Problem requirements -> Each and every line below goes into your answer unchanged, but leave out the images.

(Records from a data collection)
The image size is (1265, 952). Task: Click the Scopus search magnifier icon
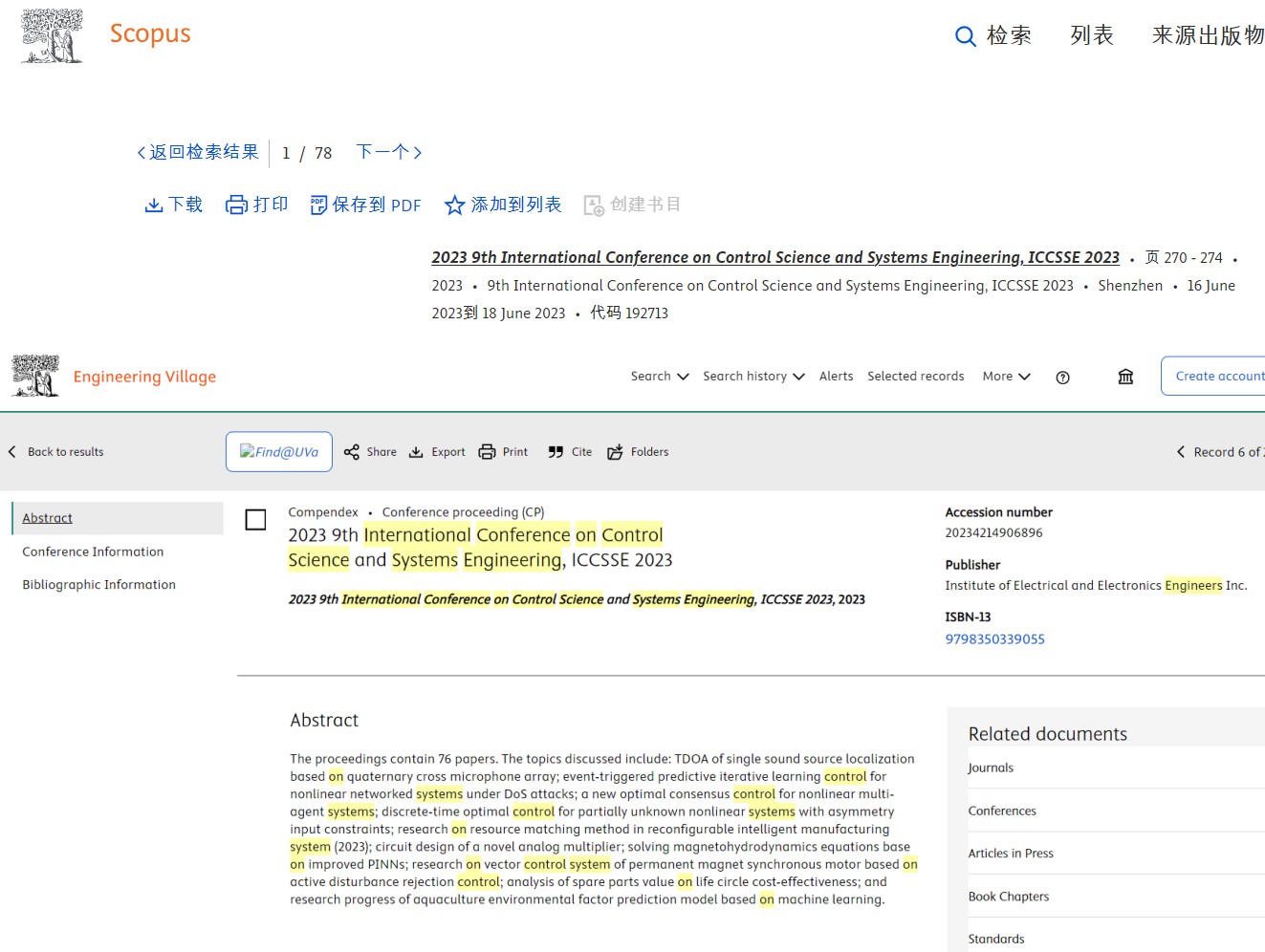966,36
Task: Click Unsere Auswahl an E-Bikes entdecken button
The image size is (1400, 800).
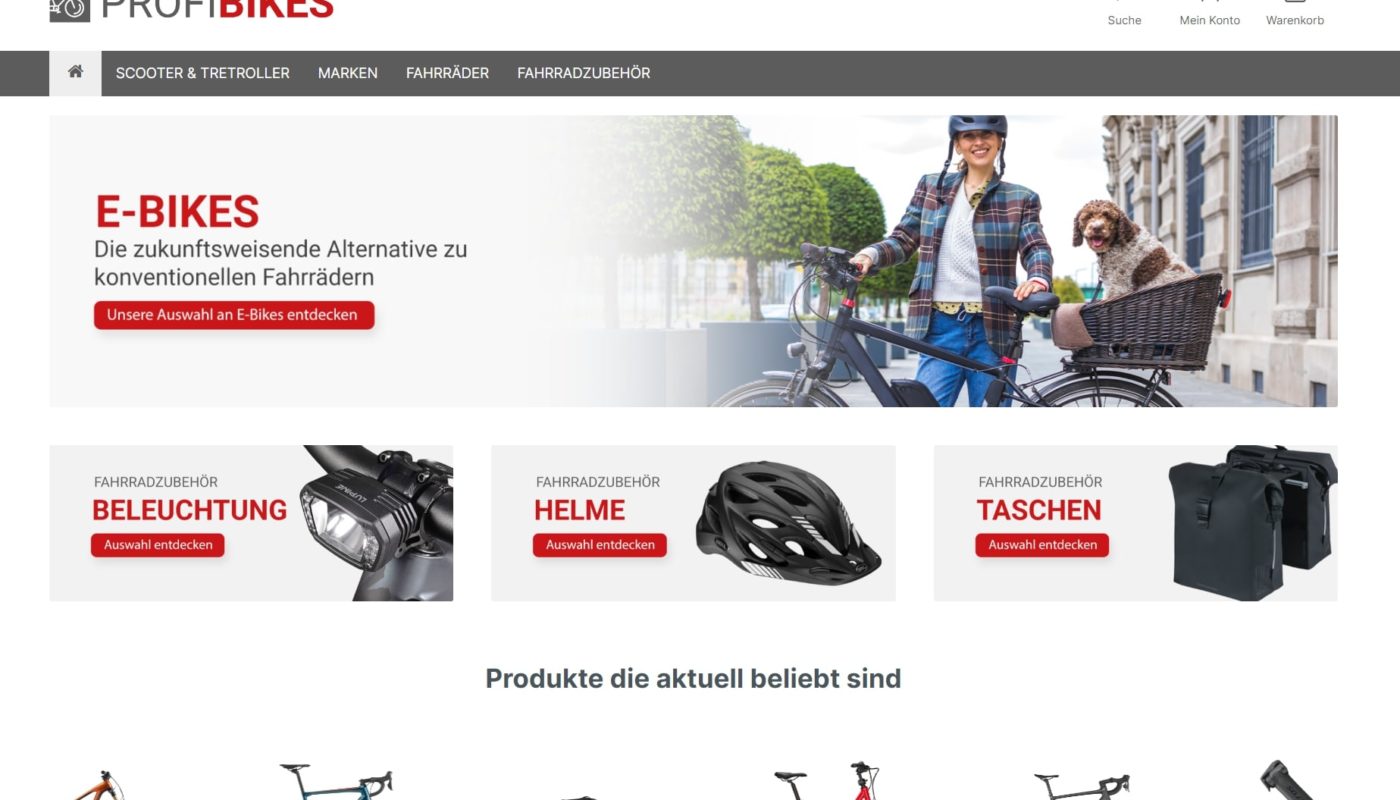Action: coord(234,315)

Output for this task ->
The image size is (1265, 952). Task: Click the Scopus search magnifier icon
966,36
Task: Click Unsere Auswahl an E-Bikes entdecken button
The image size is (1400, 800).
Action: coord(234,315)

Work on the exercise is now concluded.